Like this: http://www.areca.com.tw/products/html/ide-sata-sub.htm ?
Only SATA-I though, that's less bandwidth than the Promise UltraTrak
 
F

Folkert Rienstra

Jon Forrest said:
I have a couple of Promise UltraTrak boxes that are working great.
These are boxes that use PATA drives, contain a RAID controller,
and connect to a host using SCSI.

I'd like to upgrade these to something similar but
more modern,

They are still very up-to-date, unless the internal RAID controller is poor.
Ultra133 and Ultra160 will do fine today, especially with parity RAID
levels.
something with a RAID controller but something that uses SATA disks,
and attaches to a host using a single eSATA cable.

A multilane cable is still a single cable too and it isn't bandwidth limited
to 3Gb/s (or even 1.5Gb/s).
 
J

Jon Forrest

Timothy said:
It's interesting to see what some people will pay for what amounts
to a box, PSU, and a RAID card.

It's also interesting to see what people will pay for what
amounts to a box, a motherboard, CPU, memory, and a disk drive.

Jon
 
T

Timothy Daniels

Jon Forrest said:
It's also interesting to see what people will pay for what
amounts to a box, a motherboard, CPU, memory, and a disk drive.


It's more interesting to see how low the prices for large hard drives
have gotten. Just two hard drives can get you a terabyte of storage
inside the PC.

*TimDaniels*
 
F

Folkert Rienstra

Jon Forrest said:
Almost, but not quite. Neither of these do RAID 5.

Which is why I answered to Timmy.
Raid5 wasn't mentioned yet in your original post.
 
F

Folkert Rienstra

Timothy Daniels said:
It's more interesting to see how low the prices for large hard drives
have gotten. Just two hard drives can get you a terabyte of storage
inside the PC.

So what are PC towers used for then, Timmy?
And add-in disk controllers?

One uses external storage for other reasons.
 
F

Folkert Rienstra

Jon Forrest said:
Port multipliers would probably work but they seem like a bandaid

Not necessarily. RAID is more and more a software affair.
Port multipliers help in achieving arrays on a distance using software
RAID on the host with a minimum of ports and (hopefully) reduced cost.

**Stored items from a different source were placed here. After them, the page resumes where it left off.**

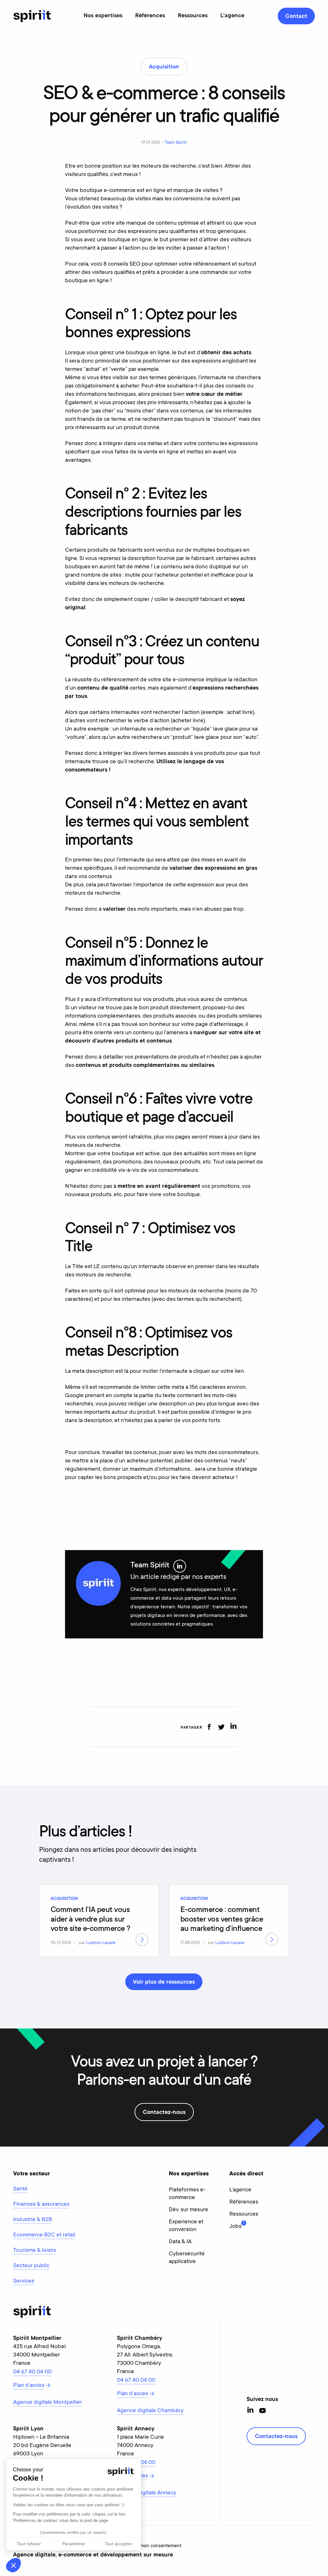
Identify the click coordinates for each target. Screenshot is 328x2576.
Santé (20, 2189)
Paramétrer (73, 2543)
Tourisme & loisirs (34, 2250)
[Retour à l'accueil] (32, 16)
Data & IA (180, 2242)
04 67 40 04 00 (32, 2372)
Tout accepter (118, 2543)
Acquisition (64, 1898)
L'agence (232, 16)
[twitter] (221, 1727)
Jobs (235, 2225)
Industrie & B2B (32, 2220)
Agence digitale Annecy (146, 2493)
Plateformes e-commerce (187, 2194)
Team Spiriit (176, 142)
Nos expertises (103, 16)
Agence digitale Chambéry (150, 2411)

Sure, if you want host independence it may be easier to have the raid
function in the external cabinet itself. But then how really host inde-
pendent can you be.
(Of course it would help if there was a universal disk file system and a
normalized RAID metadata standard to make it really host independent).
approach that will disappear once somebody comes out with what I'm
looking for.

Port multipliers are mainly used to reduce cable clutter in systems that
use huge amounts of storage in JBOD fashion (do not need huge amounts
of bandwidth for a single transfer, like striped arrays do).
Striped arrays (of more than 2 drives) are probably better served with
multiple ports and multilane cables. Either that or go serial SCSI (SAS).
Though SAS is actually also multilane in itself (dual port) the two ports
can be combined to deliver 6Gb/s.
 
J

Jon Forrest

Folkert said:
Not necessarily. RAID is more and more a software affair.
Port multipliers help in achieving arrays on a distance using software
RAID on the host with a minimum of ports and (hopefully) reduced cost.

Sure, if you want host independence it may be easier to have the raid
function in the external cabinet itself. But then how really host inde-
pendent can you be.

Right. My goal is to have a RAID-5 boxes that I can
move from server to server, if necessary. I like
to mirror RAID boxes using Robocopy at night so that
if one box breaks, I can easily and quickly replace
it with a fairly uptodate replacement.